The combined company says it plans to find a site and begin construction next year on the “world’s first utility-scale fusion power plant,” with aims to provide the electricity needed for artificial intelligence.
Nuclear fusion is seen as a promising solution to climate change caused by burning fossil fuels, but one that is a long way off compared to today’s clean technologies like wind and solar. It will need huge investment as well as regulation to advance, which makes Trump’s ties a major conflict, said Richard Painter, a former White House ethics lawyer in the George W. Bush administration.
“He’s jumping into this industry just like he jumped into cryptocurrency a couple of years ago,” Painter said. “Just as the United States government is gonna get all involved in it. And it’s so obvious that there’s a huge conflict of interest.”
Devin Nunes, the Republican congressman who resigned in 2021 to become the chief executive of Trump Media, will be co-CEO of the new company with TAE CEO Michl Binderbauer.
Shares of Trump Media & Technology have tumbled 70 per cent this year but jumped 34 per cent in afternoon trading on Thursday.
Trump is by far the largest stakeholder in Trump Media, owning 41 per cent of all outstanding shares.
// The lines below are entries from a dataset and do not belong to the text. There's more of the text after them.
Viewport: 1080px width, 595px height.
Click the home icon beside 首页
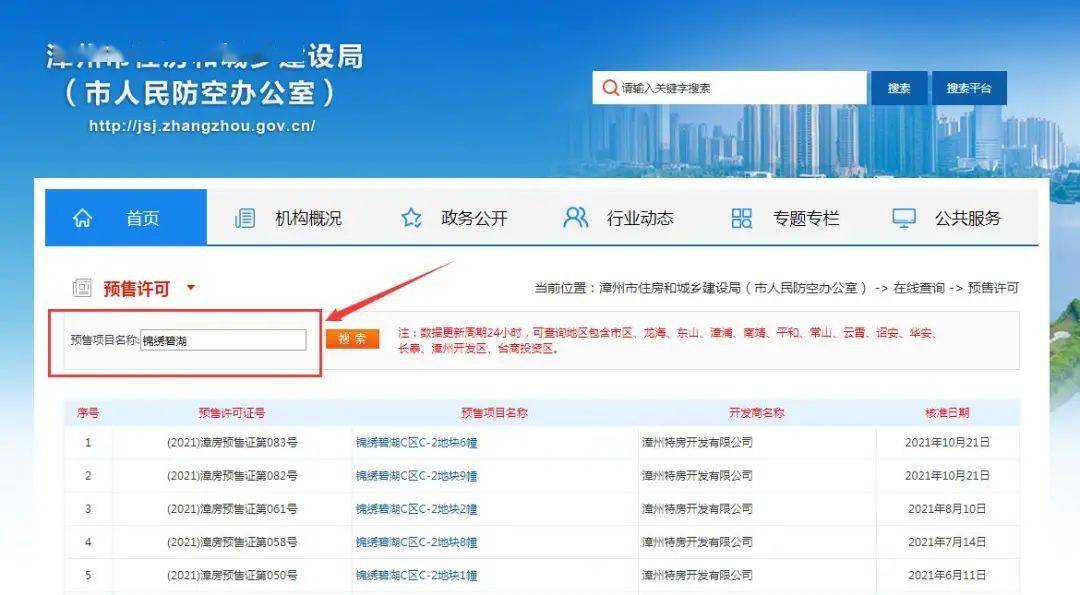(x=85, y=217)
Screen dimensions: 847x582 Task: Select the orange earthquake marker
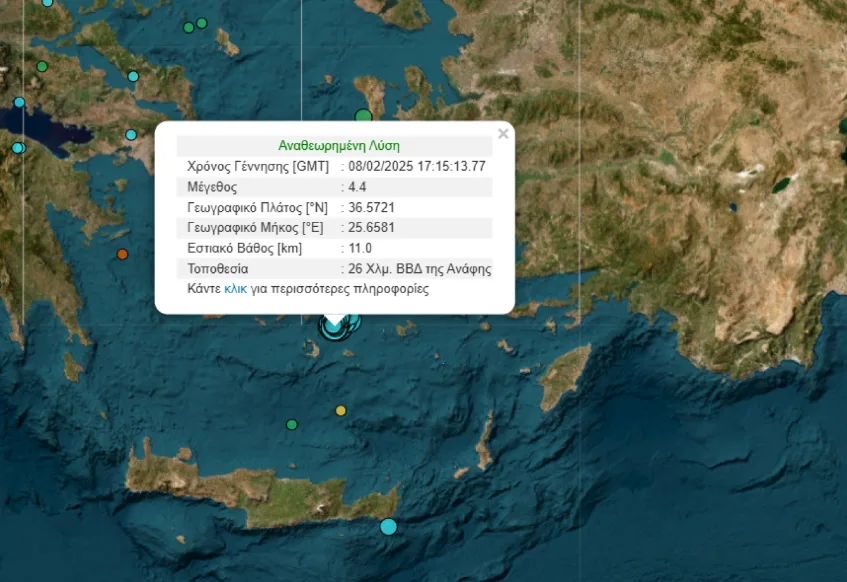(x=122, y=254)
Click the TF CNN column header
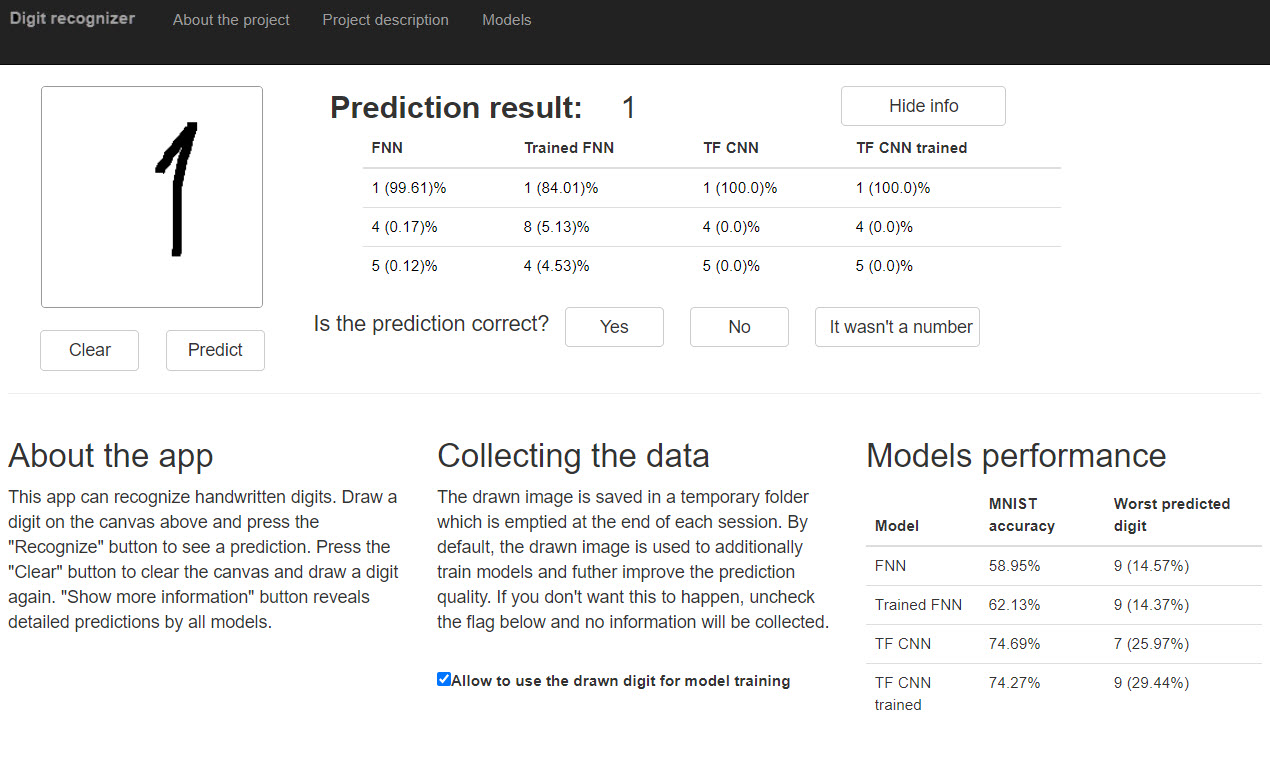The width and height of the screenshot is (1270, 768). click(x=731, y=148)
The share surge has added about $US400 million ($605 million) to Trump’s net worth, according to Forbes.
Backed by Google and other investors, TAE is a private company and the merger with Trump Media would create one of the first publicly traded nuclear fusion companies.
“We’re taking a big step forward toward a revolutionary technology that will cement America’s global energy dominance for generations,” Nunes said in a prepared statement.
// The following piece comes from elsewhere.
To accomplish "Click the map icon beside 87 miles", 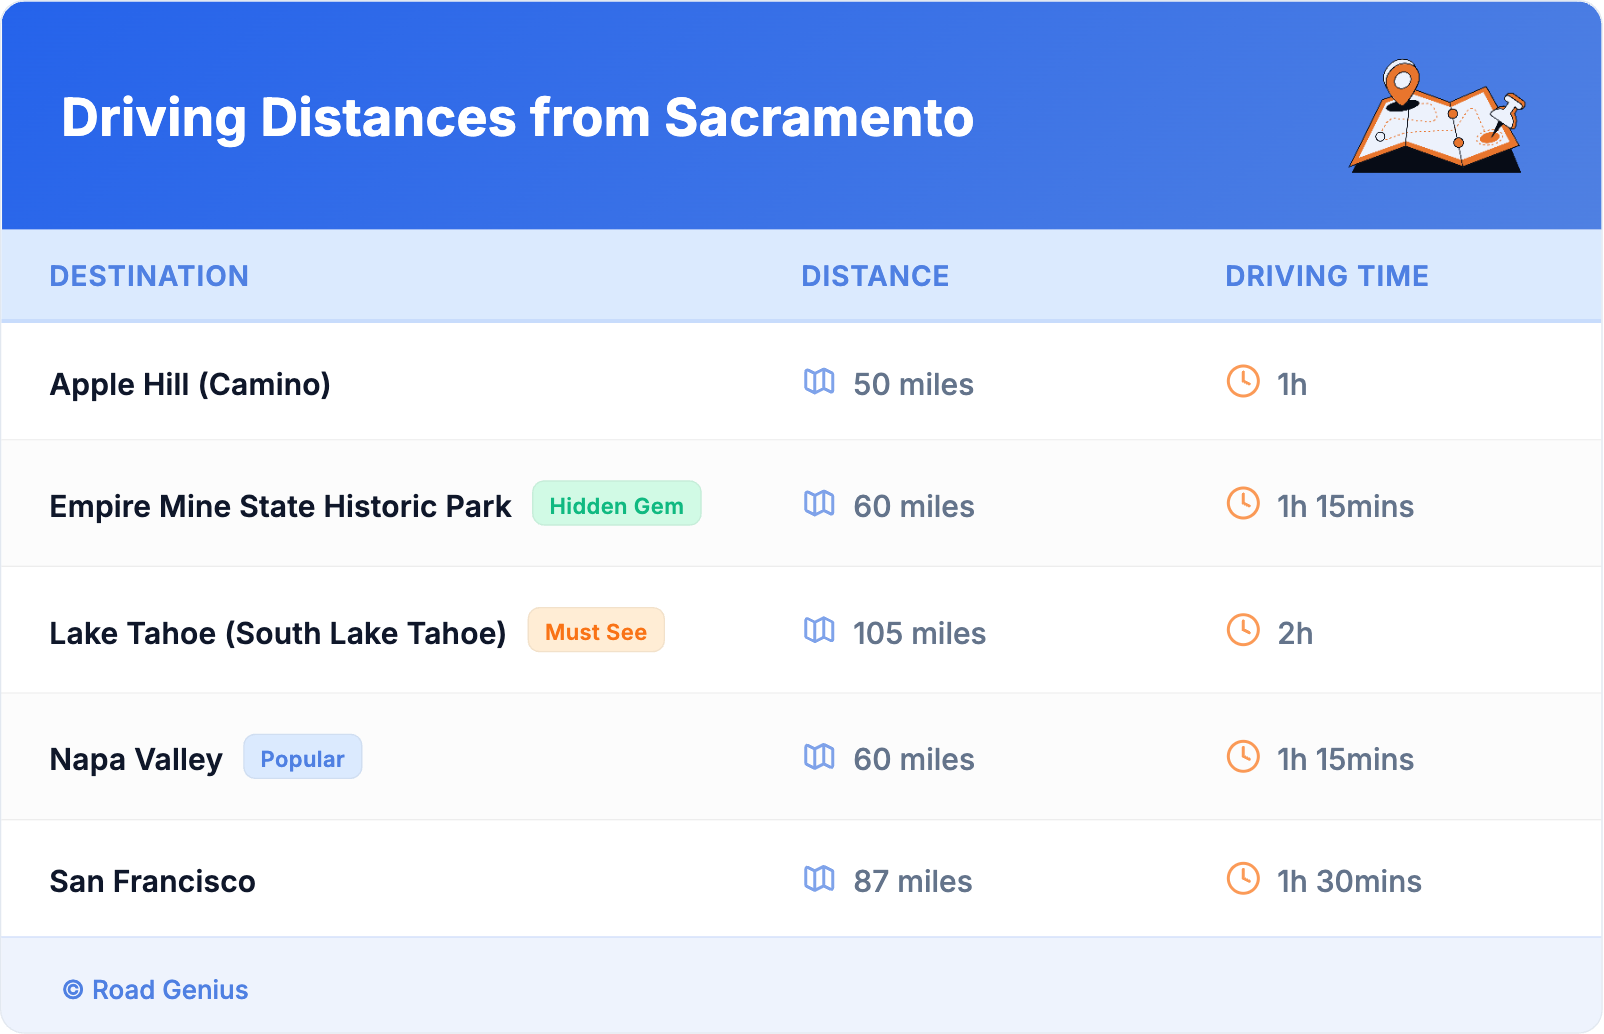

TAE focuses on nuclear fusion, a technology that combines two light atomic nuclei to form a single heavier one. It releases enormous amount of energy, a process that occurs on the sun and other stars, according to the United Nations’ International Atomic Energy Agency.
TAE and Trump Media shareholders will each own approximately 50 per cent of the combined company.
In October, the US Department of Energy released what it called a “road map” for fusion technology, with the aim of fostering “a burgeoning fusion private sector industry in the US toward maturity on the most rapid timeline.” A number of tech companies, including Google, Microsoft and OpenAI chief executive Sam Altman, have shown interest in fusion technology as a way of powering the energy-hungry data centres needed to build and run their AI products.
Andrew Holland, chief executive of the Fusion Industry Association, said that a new source of funding and the creation of a publicly traded nuclear fusion company “can only be positive” because any technological breakthrough is a function of time and resources.
It allows TAE to move forward and build its pilot plant, at a location still to be announced, as fast as they can, he added.
“It’s exciting when any of our member companies raise new capital and secure their pathway towards building what is our ultimate goal, a fusion-powered future,” Holland said.
Fusion could meet the vast energy demands of AI, Holland said. He said that was because fusion was clean, safe, sustainable energy that, when commercialised, would be able to scale.
Before this deal, $US10 billion had been raised globally by private fusion companies racing to make fusion commercially viable for the first time, Holland said. The vast majority of the fundraising and development is happening in the United States.
Holland said the Trump administration has said it strongly supports fusion, but has yet to make any new financial support available.
In the association’s surveys of the industry, companies are saying they expect to see fusion energy on the electricity grid in the 2030s, with most saying they expect it in the first half of the 2030s, Holland said.
TAE and Trump Media say the transaction values each TAE common stock at $US53.89 per share.
At closing, Trump Media & Technology Group will be the holding company for Truth Social and TAE, along with its subsidiaries TAE Power Solutions and TAE Life Sciences.